1. A method implemented by a software tool for detecting a defect in source code written for an iSeries mainframe computer, the method comprising:

determining an iSeries program language used to write the source code, the program language selected from a group consisting of:

a report program generator (“RPG”) language for iSeries;

a control language (“CL”) for iSeries; and

a store procedure (“SP”) language for iSeries;

for the RPG language, examining the source code for RPG targets corresponding to:

a threshold number of modification tags;

a defined and unused RPG variable;

a variable having a threshold length of 50 characters;

H-Spec compilation parameters;

F, I, O or E record indicators;

a SQL SETOPTON operator;

a *LR-INDICATOR operator;

a SQL select operator that includes (RRN, COUNT(*),*, PF);

a SQL insert operator that includes (PF, WITH NC);

a SQL update operator that includes (PF, RRN); and

a SQL delete operator that includes (PF, RRN);

for the CL language, examining the source code for CL targets corresponding to:

at least one modification tag;

a defined and unused CL variable;

an unauthorized command; and

a command label;

for the SP language, examining the source code for SP targets corresponding to:

a modification tag;

a defined and unused SP variable;

a SQL SETOPTON operator;

a SQL exception handler;

a SQL select operator that includes (RRN, COUNT(*), *, PF);

a SQL insert operator that includes (PF, WITH NC);

a SQL update operator that includes (PF, RRN); and

a SQL delete operator that includes (PF, RRN);

when the source code comprises a table operation, examining the source code for table targets corresponding to:

a modification tag describing the table;

a primary key;

a pre-determined record format;

a label for the table;

a label for columns within the table;

a column that comprises:

a NULL value;

a DEFAULT value;

a VARCHAR designation;

an ALLOCATE designation; or

a CACHE designation;

based on the examining of the source code for the RPG targets, examining of the source code for the CL targets, examining of the source code for the SP targets and examining of the source code for the table targets, evaluating whether the source code complies with a rule associated with the source code; and

in response to an evaluation that the source code does not comply with the rule, registering a defect in the source code.
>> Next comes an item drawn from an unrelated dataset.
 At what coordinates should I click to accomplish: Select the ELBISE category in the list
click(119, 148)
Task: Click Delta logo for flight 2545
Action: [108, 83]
2. The method of claim 1 wherein the source code does not comply with the rule when the examining fails to detect within the source code:

at least one of the RPG targets corresponding to:

the threshold number of modification tags;

the H-Spec compilation parameters;

the F, I, O or E record indicators;

the SQL SETOPTON operator; or

the *LR-INDICATOR operator;

at least one of the CL targets corresponding to:

the at least one modification tag; or

the command label;

at least one of the SP targets corresponding to:

the modification tag;

the SQL SETOPTON operator; or

the SQL exception handler; and

at least one of the table targets corresponding to:

the modification tag describing the table;

the primary key;

the pre-determined record format;

the label for the table; or

the label for columns within the table.

3. The method of claim 1 wherein the source code does not comply with the rule when the examining detects a presence of:

at least one of the RPG targets corresponding to:

the defined and unused RPG variable;

the variable having a threshold length of 50 characters;

the SQL select operator that includes (RRN, COUNT(*),*, PF);

the SQL insert operator that includes (PF, WITH NC);

the SQL update operator that includes (PF, RRN); or

the SQL delete operator that includes (PF, RRN);

at least one of the CL targets corresponding to:

the defined and unused CL variable; or

the unauthorized command; and

at least one of the SP targets corresponding to:

the defined and unused SP variable;

the SQL select operator that includes (RRN, COUNT(*), *, PF);

the SQL insert operator that includes (PF, WITH NC);

the SQL update operator that includes (PF, RRN); or

the SQL delete operator that includes (PF, RRN).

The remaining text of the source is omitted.